### Given data
[Start of Attachment]

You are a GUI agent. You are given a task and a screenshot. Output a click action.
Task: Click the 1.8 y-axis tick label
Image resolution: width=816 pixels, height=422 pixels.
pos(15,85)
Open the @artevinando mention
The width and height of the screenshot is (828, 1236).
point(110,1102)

[End of Attachment]

Exactly the lines from the one containing "Image resolution: width=816" through the last line of the records are to be transcribed, both endpoints included.

### Reply to the exercise
Image resolution: width=816 pixels, height=422 pixels.
pos(15,85)
Open the @artevinando mention
The width and height of the screenshot is (828, 1236).
point(110,1102)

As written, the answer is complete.